I seggi in Olanda per le votazioni per rinnovare la camera bassa del Parlamento si sono aperti questa mattina e chiuderanno stasera alle 21. Alle urne sono attesi circa 13 milioni di elettori. Fino alla vigilia, sembra che il 60% degli elettori sia ancora idenciso se votare e per chi. La crisi con Ankara sta favorendo lo spostamento di voti per la destra, in particolare per il più esplosivo dei leader che si sono candidati per le elezioni: Geert Wilders, leader del Partito delle Libertà di destra.
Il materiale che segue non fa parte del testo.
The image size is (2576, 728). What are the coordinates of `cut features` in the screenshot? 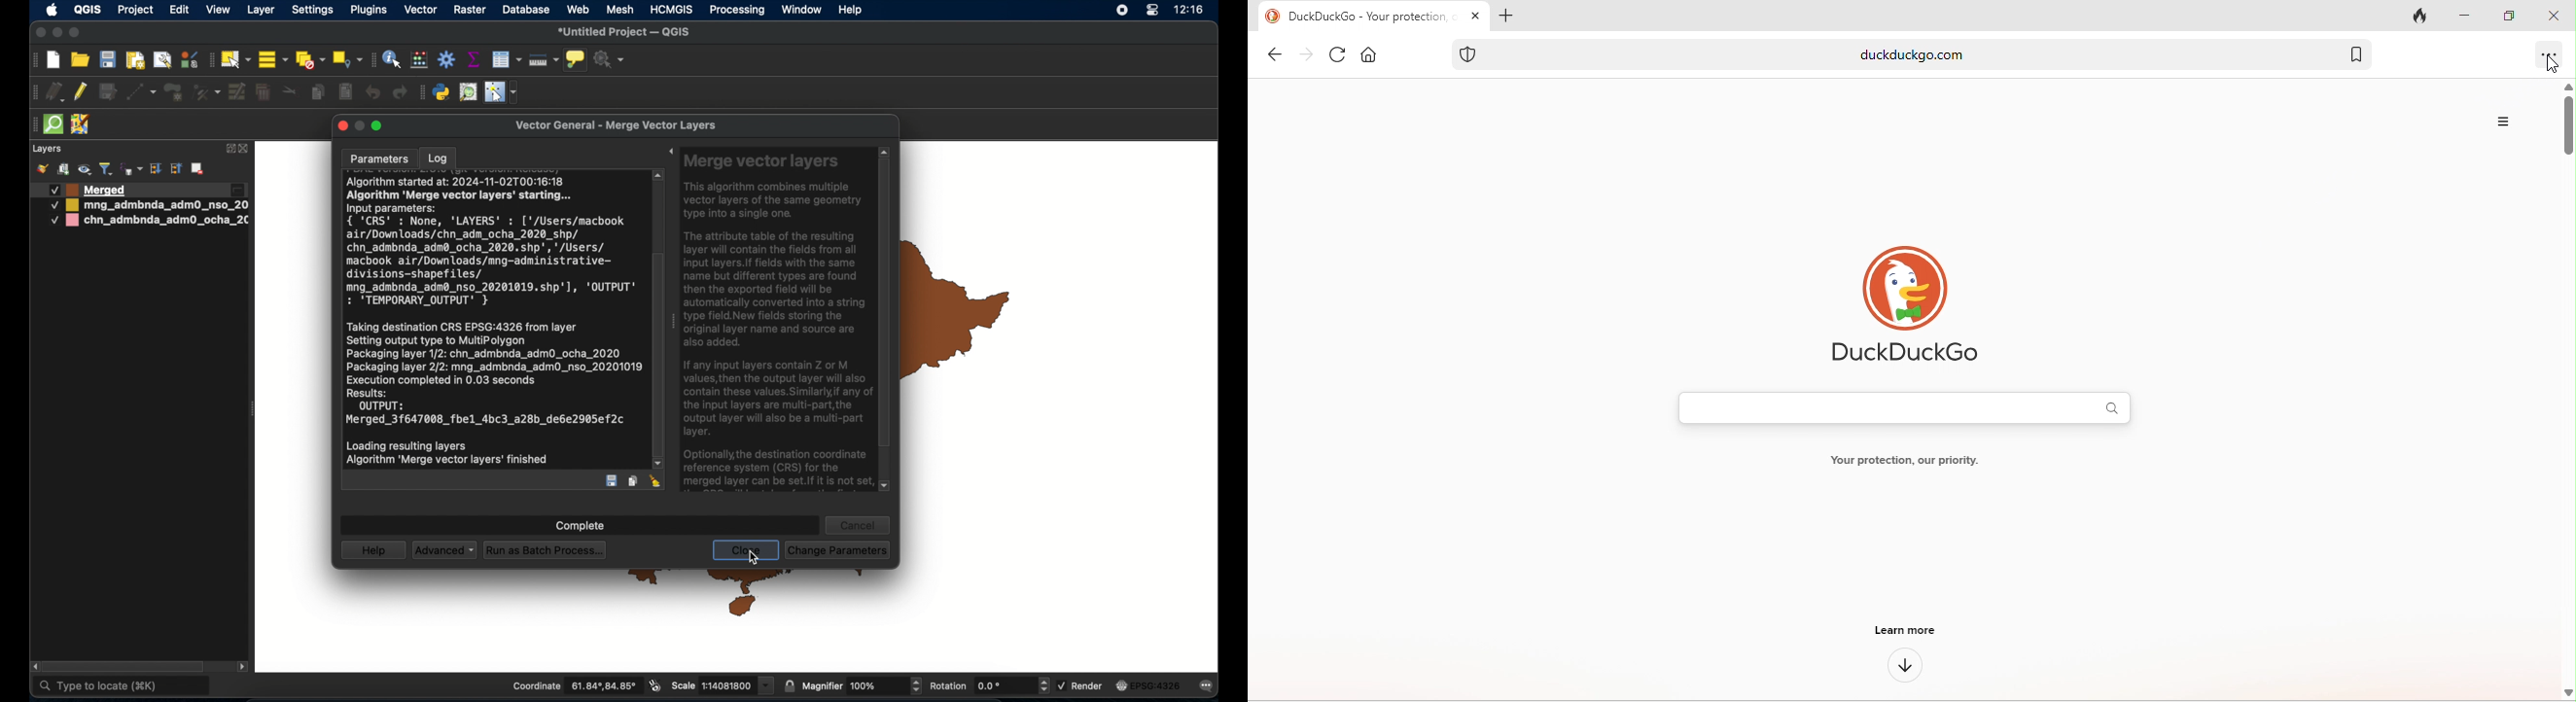 It's located at (291, 92).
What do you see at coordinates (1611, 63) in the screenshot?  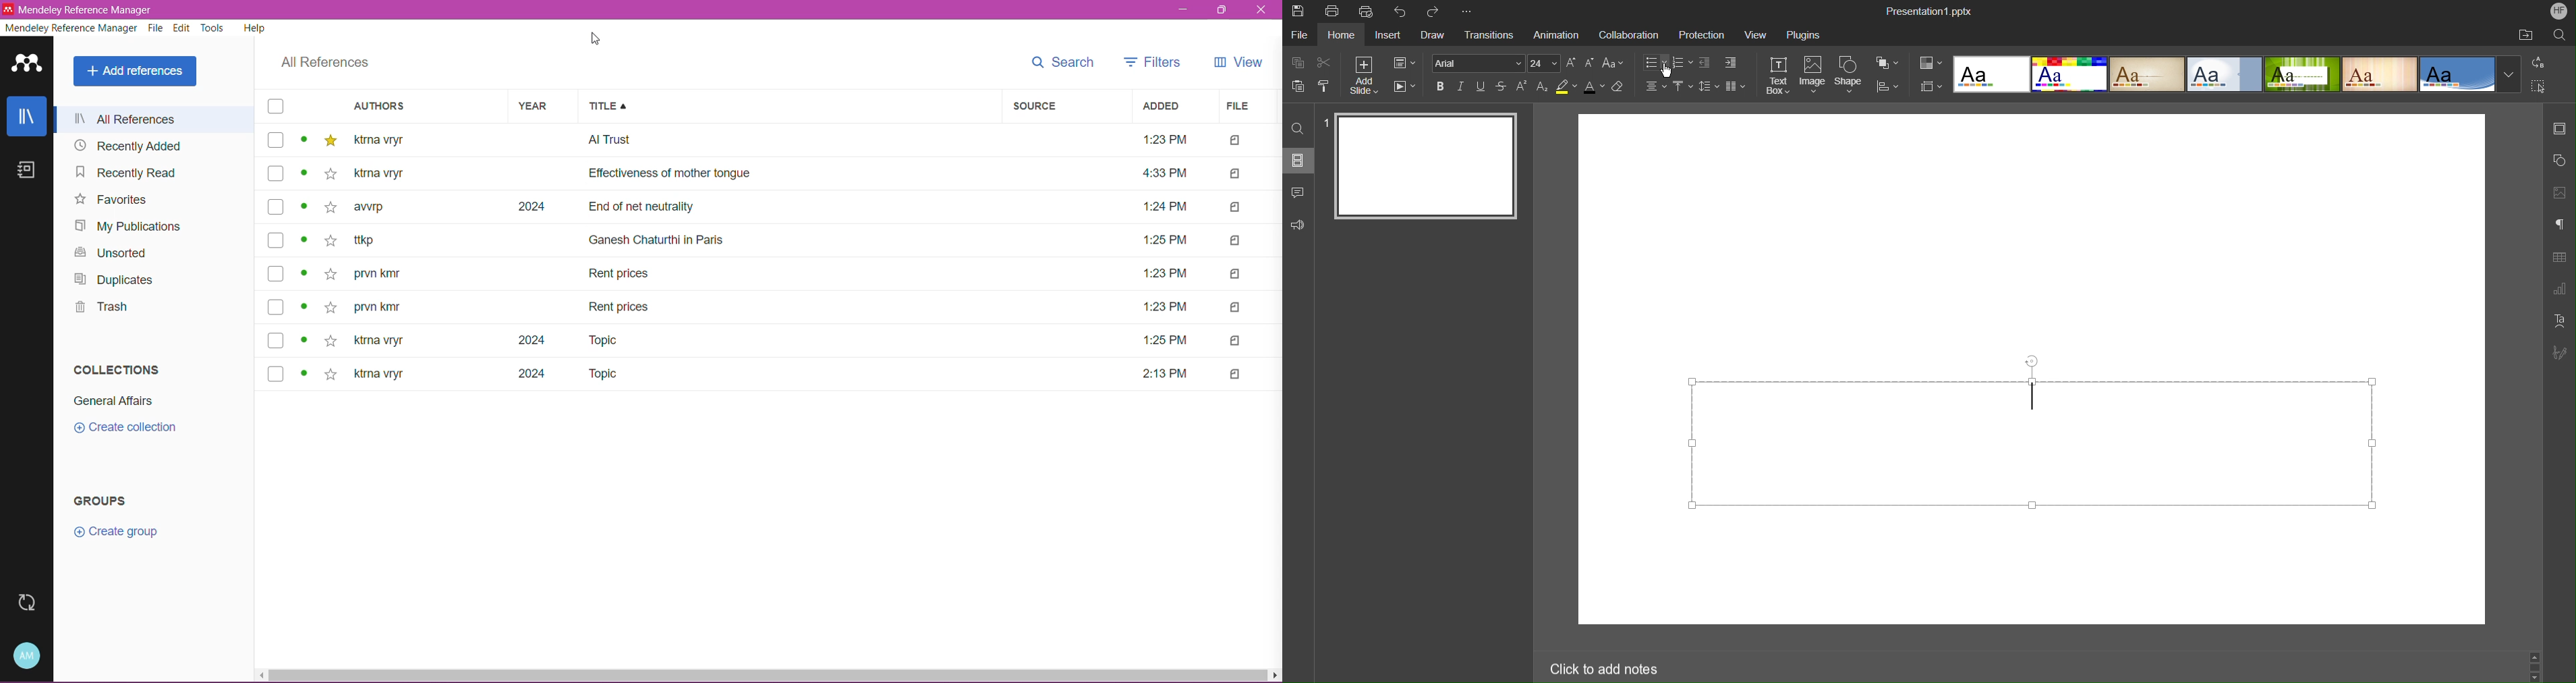 I see `Change Case` at bounding box center [1611, 63].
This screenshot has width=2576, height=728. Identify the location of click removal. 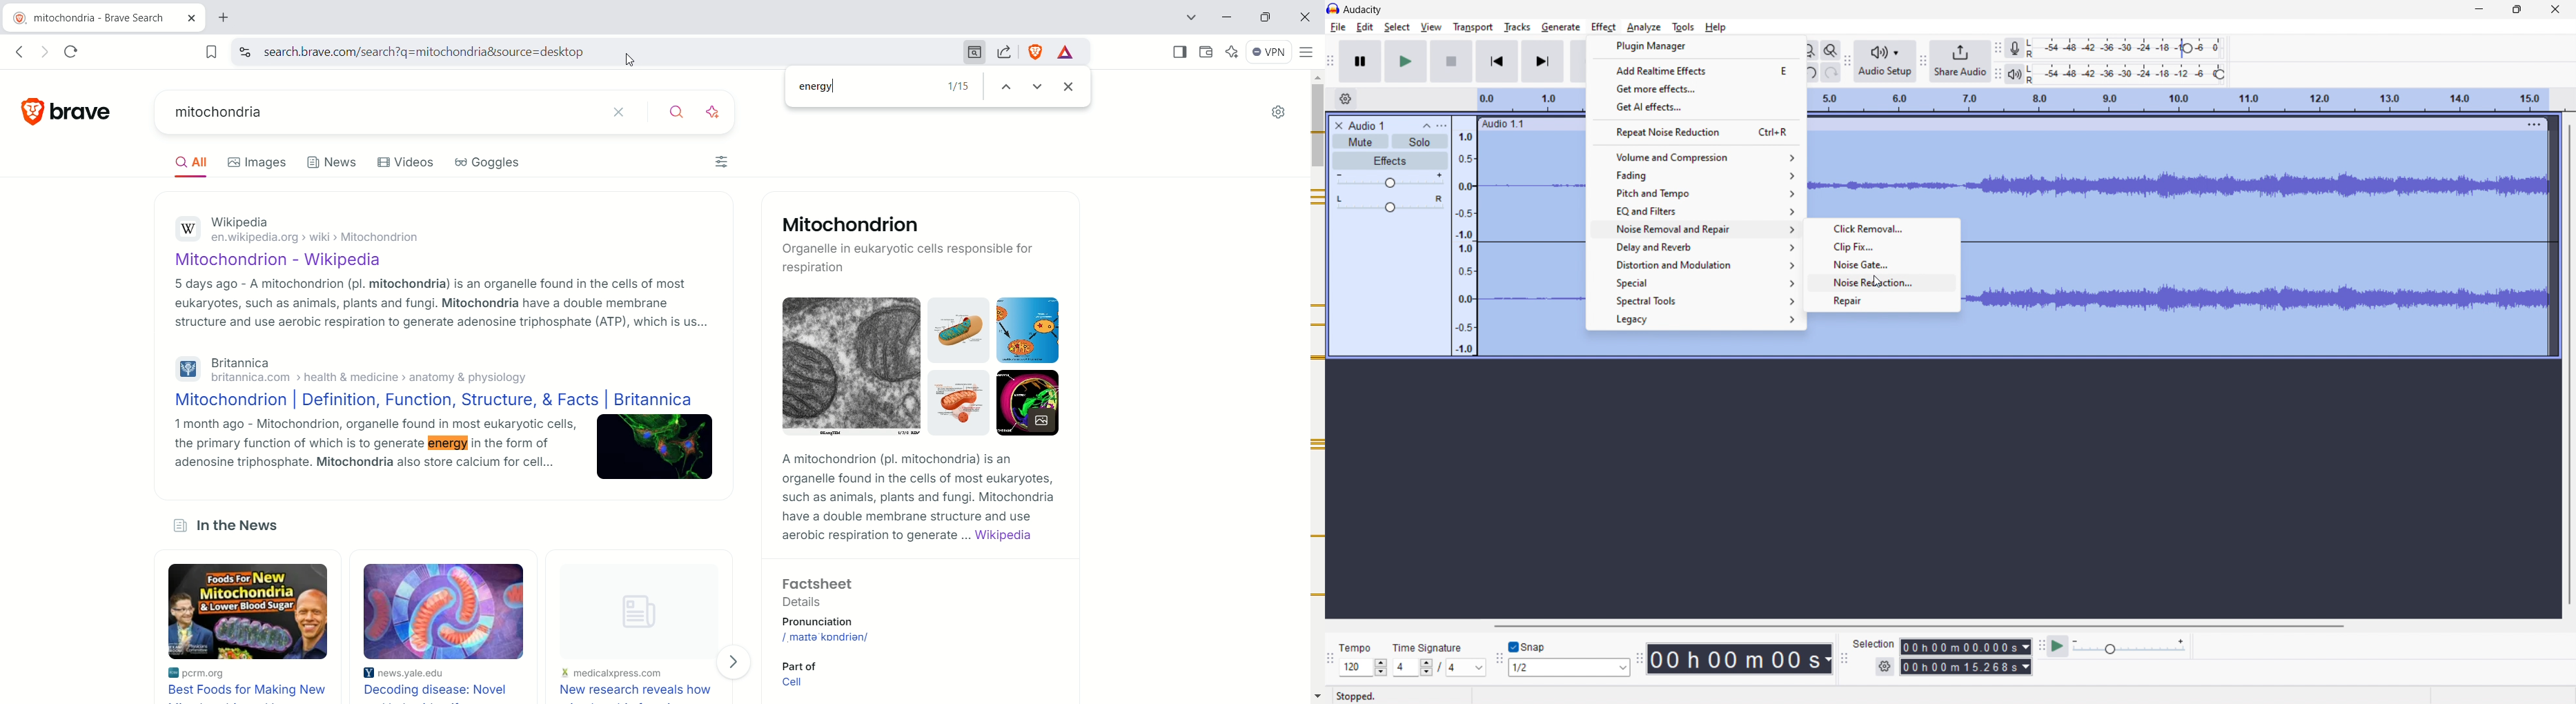
(1881, 229).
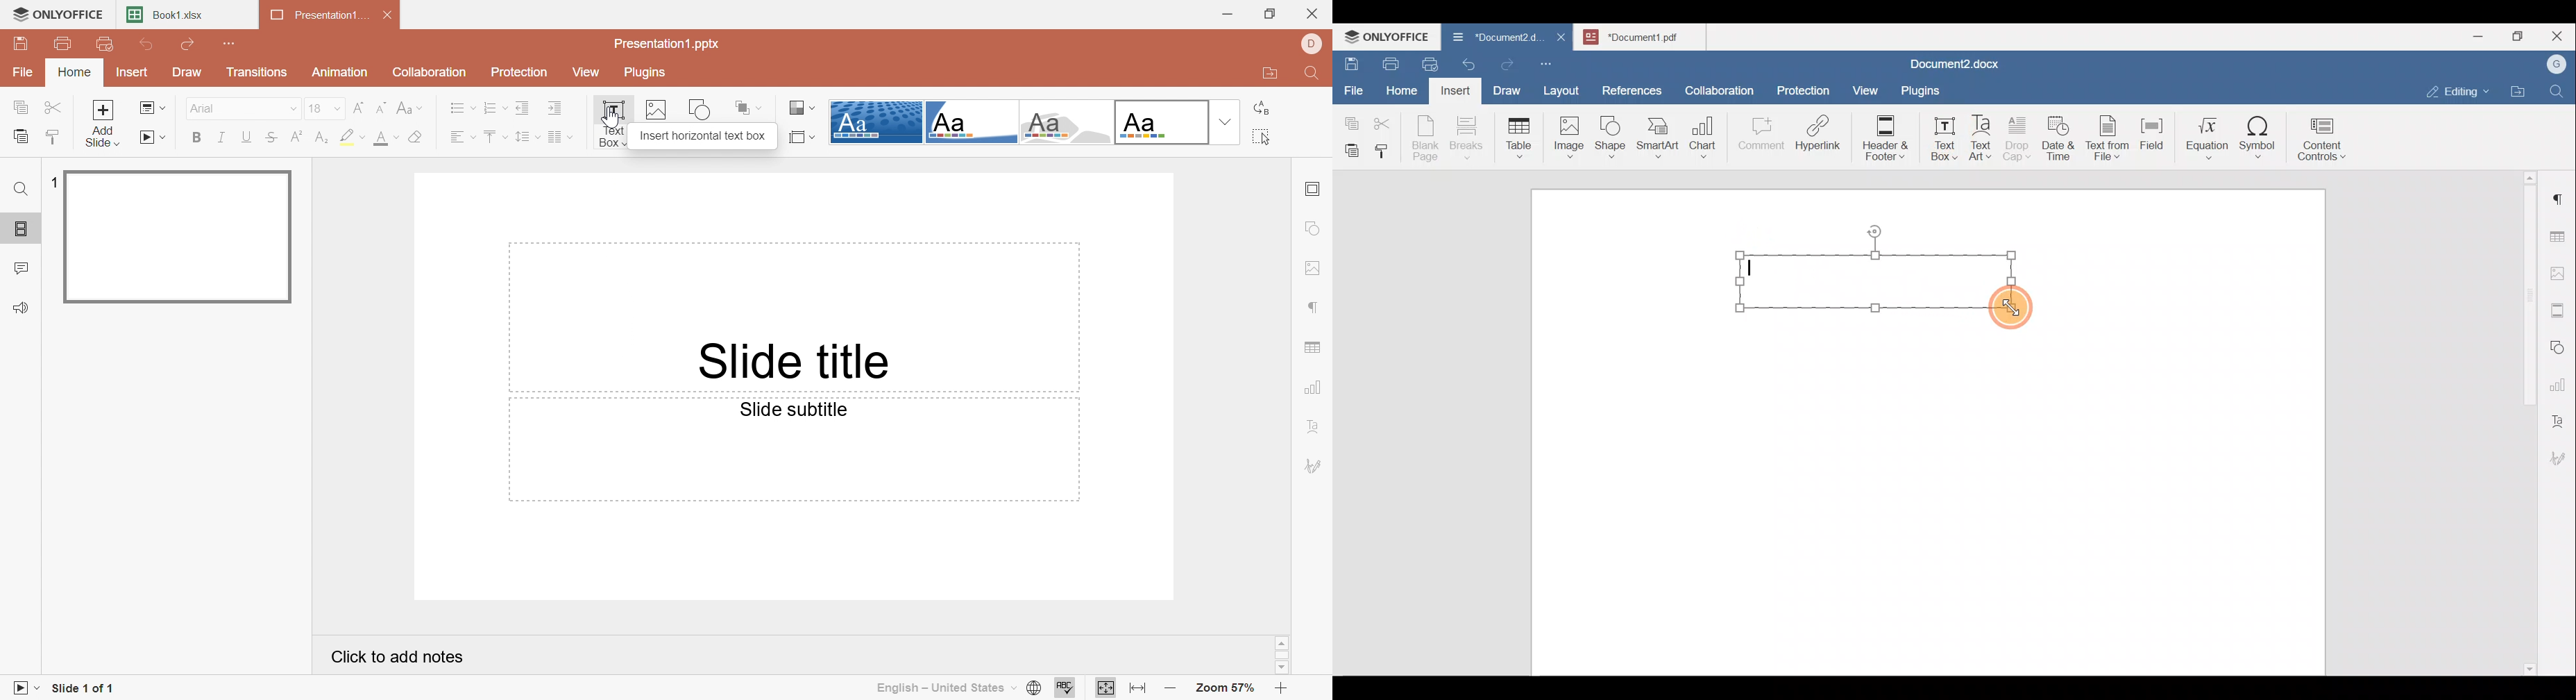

Nel corso del dibattito, Wilders ha detto: “Maometto e’ un signore della guerra e un pedofilo” e “L’Islam e’ la piu’ grande minaccia per i paesi Bassi. E’ in gioco il nostro futuro”. Parole forti che hanno terrorizzato i benpensanti, ma basti ragionare sul fatto che ci sono 400mila turchi solo nei Paesi Bassi che si sono rivoltati dopo la decisione dell’Olanda di vietare i comizi pro Erdogan in Olanda per comprendere come effettivamente la sempre più grande presenza musulmana, non sempre molto pacifica, abbia motivo di spaventare tanti olandesi.

Non si tratta, al di là dei toni di Wilders, nè di xenofobia nè di razzismo, come piace semplificare a molti. In ogni caso i sondaggi danno come favoriti Wilders come maggiore forza politica e Mark Rutte, attualmente premier e leader del partito Liberale.